By John Hertz: (reprinted from Vanamonde 1252) “I only knew him for forty years,” said Wolf von Witting, “but in fact Waldemar began publishing Munich Round-Up before I was born.” It started in 1958, passing to Waldemar Kumming and Walter Reinecke in 1959, then continued under K after R died in 1981, for a total of 179 issues through 2014.
Von Witting first met Kumming in 1977. My first correspondence with K that I can find is from January 2001, after he asked me to help put names on photographs he’d taken for MRU at Chicon VI, the 58th World Science Fiction Convention, particularly costume photos; I’d judged the Masquerade, our on-stage costume competition.
He and I continued to correspond, and meet in person at Worldcons. I continued contributing to MRU, and gave it two hundred words in a review of fanzines for Chunga (“Unfolding Stars”, C 14, which I daren’t consider mostly harmless, prompted or not by that number). He knew the secret of the fearsome drink vurguzz (MRU 8, Van 483), whose relation to the world of Perry Rhodan is beyond my and perhaps your mortal powers. I tasted a bottle he offered me, also at Chicon VI, but by the time I recovered consciousness he had left that party and I missed my chance to inquire.
He joined the Science Fiction Club Deutschland — deliberately named with the first three words in English and the third in German, just as English-speakers at different times adopted Latin expressions like inter alia or French ones like à point, and in fact as Munich Round-Up, written in both German and English, was named in English — in 1956 as Member No. 481, and was its second chairman 1962-1968.
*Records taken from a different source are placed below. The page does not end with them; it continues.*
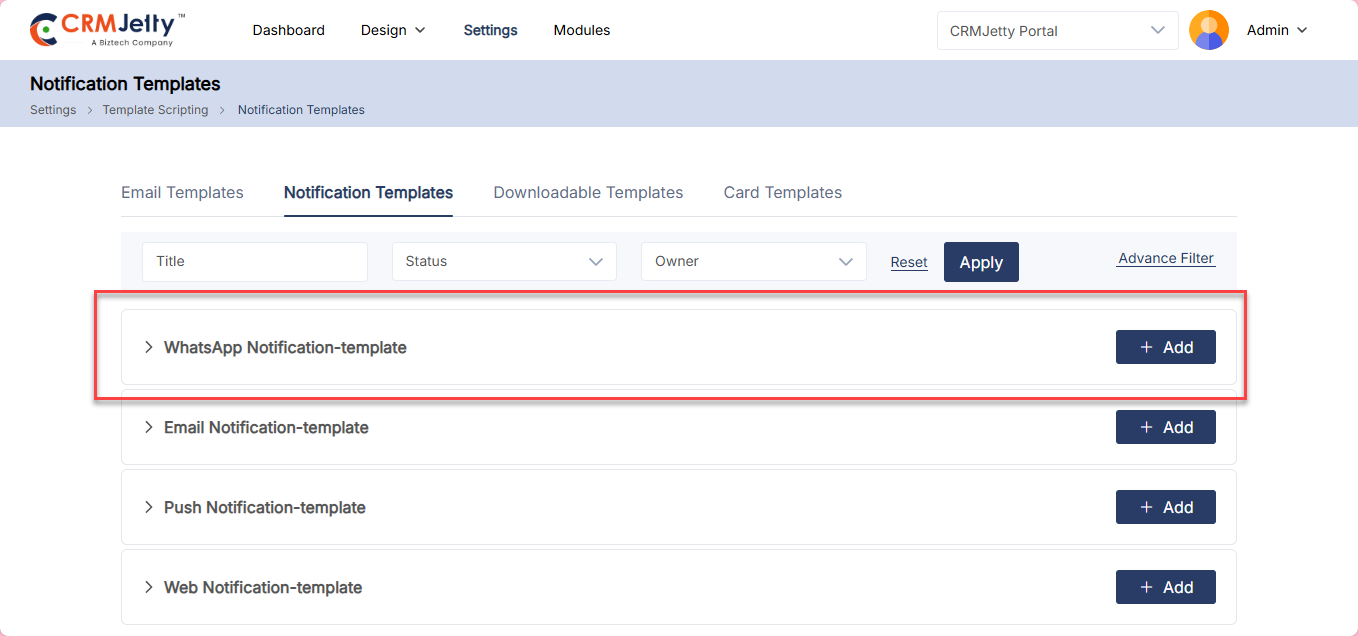Image resolution: width=1358 pixels, height=636 pixels.
Task: Open the CRMJetty Portal selector dropdown
Action: (x=1057, y=30)
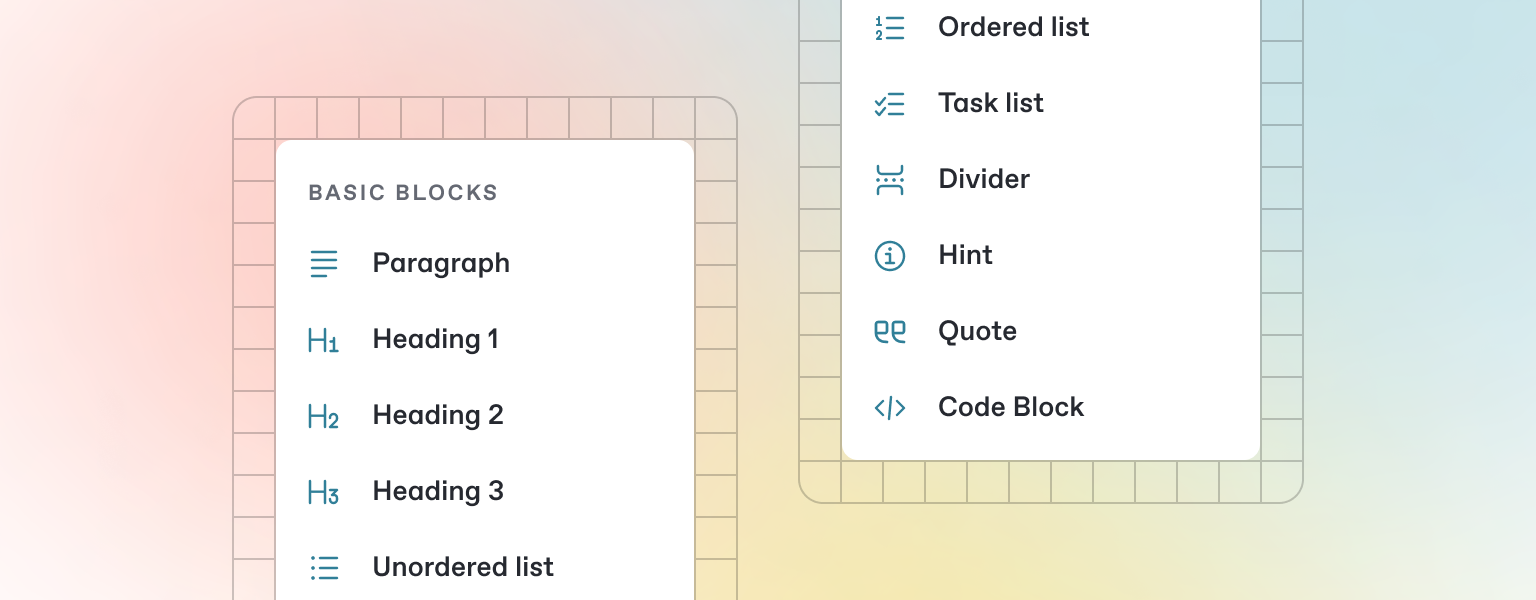
Task: Click the H2 heading icon
Action: point(323,416)
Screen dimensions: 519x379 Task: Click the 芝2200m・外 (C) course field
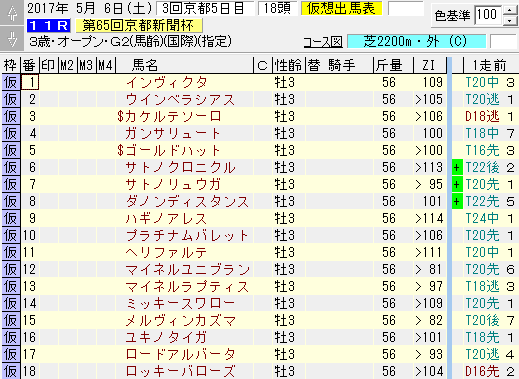pos(416,42)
In 1967 he was brought into the Order of St. Fantony (there’s vurguzz again), Walter Ernsting giving the accolade. From the 1970s he was the German agent for Andy Porter’s Algol and S-F Chronicle. He was a Guest of Honor at Seacon ‘84, the combined Eastercon XXXV (United Kingdom) and Eurocon VIII. In 1993 he was given a Kurd Laßwitz Prize for MRU and his life work. In 2005 he was given the Big Heart, highest service award of the s-f community. He left us in April (1924-2017).
From 1959 he maintained the Phonothek (German; first h joins the p for the sound of f in derivations from Greek phi as with English, second h silent), sound recordings of German and international s-f gatherings, originally on magnetic tape which in those days was no small undertaking when you consider that the two Revox B77 recorders he used, excellent in their performance, each measured 18 x 16 x 8” (0.4 x 0.4 x 0.2 m) and weighed 37 lbs (17 kg).
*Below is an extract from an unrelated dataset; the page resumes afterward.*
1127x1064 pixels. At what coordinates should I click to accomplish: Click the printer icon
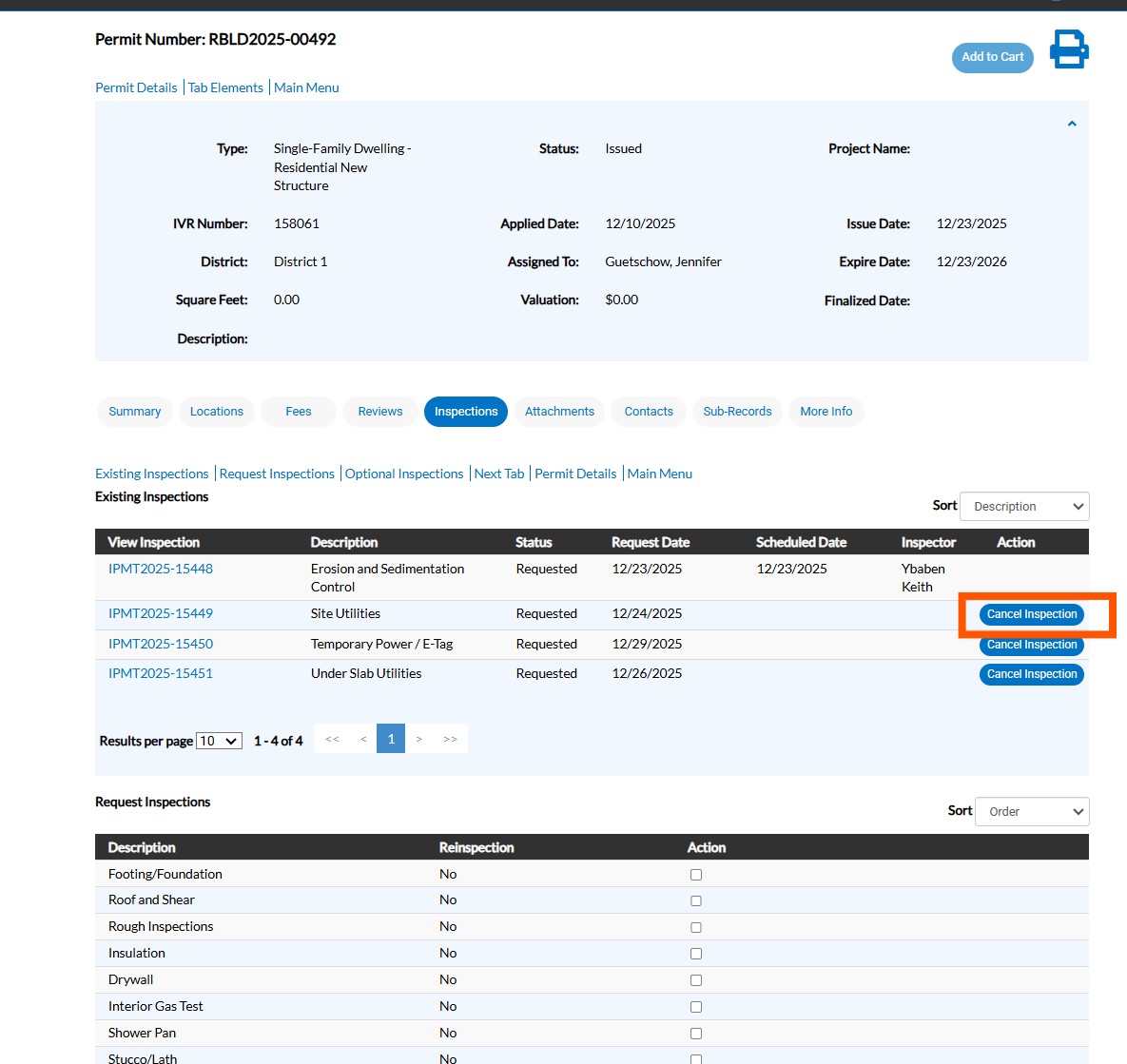1069,49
With the new millennium Thomas Recktenwald, another great German fan, chair of SFCD, friend of K’s and mine, took on converting this wealth to digital media; see TR’s progress report, and fine appreciation of Kumming, in CounterClock 15 (Aug 2013).
He was humble yet unshrinking, generous, a good listener, as we all aspire. Few ever heard him raise his voice. There was one celebrated incident. The early days of SFCD were stormy. During one of its fierce verbal battles he suddenly cried “Stop!” All fell silent. He changed the tape in his machine and signaled the combatants to resume. R.I.P.